Task -
Can you reproduce the Gruntwork newsletter text below word for word, in full?

Extracted text -
Gruntwork Newsletter, October 2018
Once a month, we send out a newsletter to all Gruntwork customers that describes all the updates we’ve made in the last month, news in the…

Once a month, we send out a newsletter to all Gruntwork customers that describes all the updates we’ve made in the last month, news in the DevOps industry, and important security updates. Note that many of the links below go to private repos in the Gruntwork Infrastructure as Code Library and Reference Architecture that are only accessible to customers.

[Source records]
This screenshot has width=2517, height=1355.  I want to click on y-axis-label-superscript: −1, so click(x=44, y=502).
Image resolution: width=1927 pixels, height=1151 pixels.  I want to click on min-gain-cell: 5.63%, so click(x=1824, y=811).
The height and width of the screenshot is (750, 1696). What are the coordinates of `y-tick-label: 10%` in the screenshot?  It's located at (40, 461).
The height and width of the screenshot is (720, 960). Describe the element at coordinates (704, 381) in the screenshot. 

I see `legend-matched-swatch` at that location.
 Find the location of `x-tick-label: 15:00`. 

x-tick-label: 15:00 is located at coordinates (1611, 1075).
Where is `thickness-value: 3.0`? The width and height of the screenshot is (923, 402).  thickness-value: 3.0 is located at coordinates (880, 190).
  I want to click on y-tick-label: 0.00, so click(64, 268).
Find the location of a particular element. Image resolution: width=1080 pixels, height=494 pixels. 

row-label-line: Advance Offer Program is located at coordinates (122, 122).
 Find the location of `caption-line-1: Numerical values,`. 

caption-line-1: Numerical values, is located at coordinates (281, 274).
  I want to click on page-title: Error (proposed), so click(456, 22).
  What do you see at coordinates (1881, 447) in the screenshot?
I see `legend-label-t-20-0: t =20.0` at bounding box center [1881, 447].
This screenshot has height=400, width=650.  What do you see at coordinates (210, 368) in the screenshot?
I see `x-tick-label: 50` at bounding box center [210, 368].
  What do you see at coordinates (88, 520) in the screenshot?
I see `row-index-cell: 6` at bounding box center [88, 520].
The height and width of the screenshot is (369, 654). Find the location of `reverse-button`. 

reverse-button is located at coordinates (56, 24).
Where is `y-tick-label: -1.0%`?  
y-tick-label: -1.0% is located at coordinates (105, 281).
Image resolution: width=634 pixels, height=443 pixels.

Result of this task -
Gruntwork Newsletter, October 2018
Once a month, we send out a newsletter to all Gruntwork customers that describes all the updates we’ve made in the last month, news in the…

Once a month, we send out a newsletter to all Gruntwork customers that describes all the updates we’ve made in the last month, news in the DevOps industry, and important security updates. Note that many of the links below go to private repos in the Gruntwork Infrastructure as Code Library and Reference Architecture that are only accessible to customers.